Item coordinate data
________________________________________
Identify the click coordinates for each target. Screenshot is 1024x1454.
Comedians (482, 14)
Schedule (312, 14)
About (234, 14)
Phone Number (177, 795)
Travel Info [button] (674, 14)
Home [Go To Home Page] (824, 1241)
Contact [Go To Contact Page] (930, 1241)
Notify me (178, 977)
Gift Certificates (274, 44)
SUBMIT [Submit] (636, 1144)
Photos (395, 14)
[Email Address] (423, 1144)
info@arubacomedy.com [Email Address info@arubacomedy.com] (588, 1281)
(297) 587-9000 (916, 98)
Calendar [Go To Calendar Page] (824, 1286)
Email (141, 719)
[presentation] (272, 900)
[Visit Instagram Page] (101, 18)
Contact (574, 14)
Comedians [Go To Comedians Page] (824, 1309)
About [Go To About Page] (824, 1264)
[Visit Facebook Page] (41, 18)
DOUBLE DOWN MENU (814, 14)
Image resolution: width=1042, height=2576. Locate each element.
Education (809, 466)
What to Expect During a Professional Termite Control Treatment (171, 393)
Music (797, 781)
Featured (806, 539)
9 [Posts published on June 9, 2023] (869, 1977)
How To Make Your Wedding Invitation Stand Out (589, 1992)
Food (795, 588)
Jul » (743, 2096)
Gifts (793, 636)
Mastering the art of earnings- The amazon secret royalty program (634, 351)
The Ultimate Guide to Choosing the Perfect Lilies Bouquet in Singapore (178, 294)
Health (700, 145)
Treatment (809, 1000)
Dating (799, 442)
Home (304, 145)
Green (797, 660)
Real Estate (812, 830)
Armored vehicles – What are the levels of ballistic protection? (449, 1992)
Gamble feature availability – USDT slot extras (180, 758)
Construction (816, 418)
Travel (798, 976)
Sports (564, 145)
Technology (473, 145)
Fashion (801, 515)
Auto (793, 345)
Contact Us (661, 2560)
________________________________________
_The request_
Recast the lines of the items as a JSON list of strings, one string per line, starting at the line containing "Dating (799, 442)" and running through the end of the items. Leave out any blank lines.

_Result of the exercise_
[
  "Dating (799, 442)",
  "Home (304, 145)",
  "Green (797, 660)",
  "Real Estate (812, 830)",
  "Armored vehicles – What are the levels of ballistic protection? (449, 1992)",
  "Gamble feature availability – USDT slot extras (180, 758)",
  "Construction (816, 418)",
  "Travel (798, 976)",
  "Sports (564, 145)",
  "Technology (473, 145)",
  "Fashion (801, 515)",
  "Auto (793, 345)",
  "Contact Us (661, 2560)"
]